Stored items:
• • • • • • •

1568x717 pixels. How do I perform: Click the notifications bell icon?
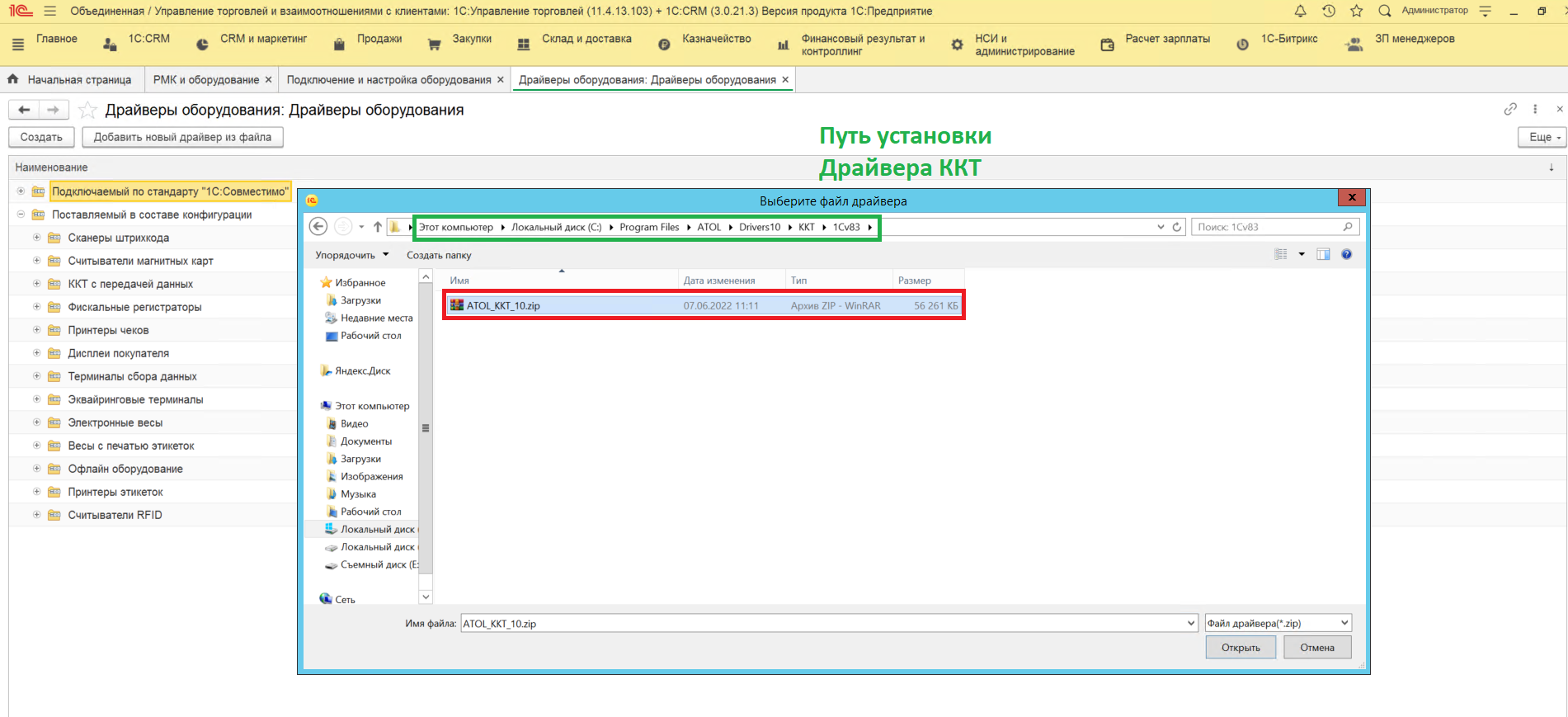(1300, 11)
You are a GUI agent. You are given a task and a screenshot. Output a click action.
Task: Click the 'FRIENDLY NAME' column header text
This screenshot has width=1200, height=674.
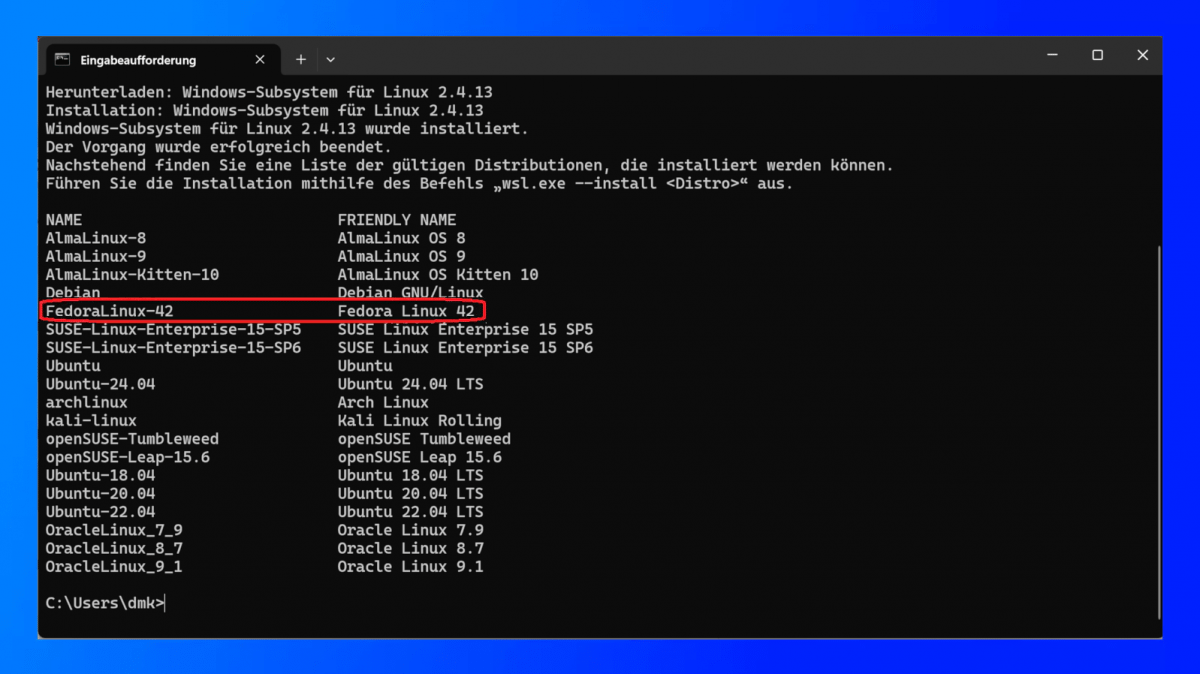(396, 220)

• • • • • • •

> _ABOUT THIS TASK_
Each entry, word for word, belongs in your answer; each picture does not.

> _OUTPUT FOR THIS EXERCISE_
1568x717 pixels. How do I perform: Click the notifications bell icon?
(1300, 11)
You are a GUI agent. You are given a task and a screenshot. Output a click action.
Task: Click the 'FRIENDLY NAME' column header text
This screenshot has width=1200, height=674.
(396, 220)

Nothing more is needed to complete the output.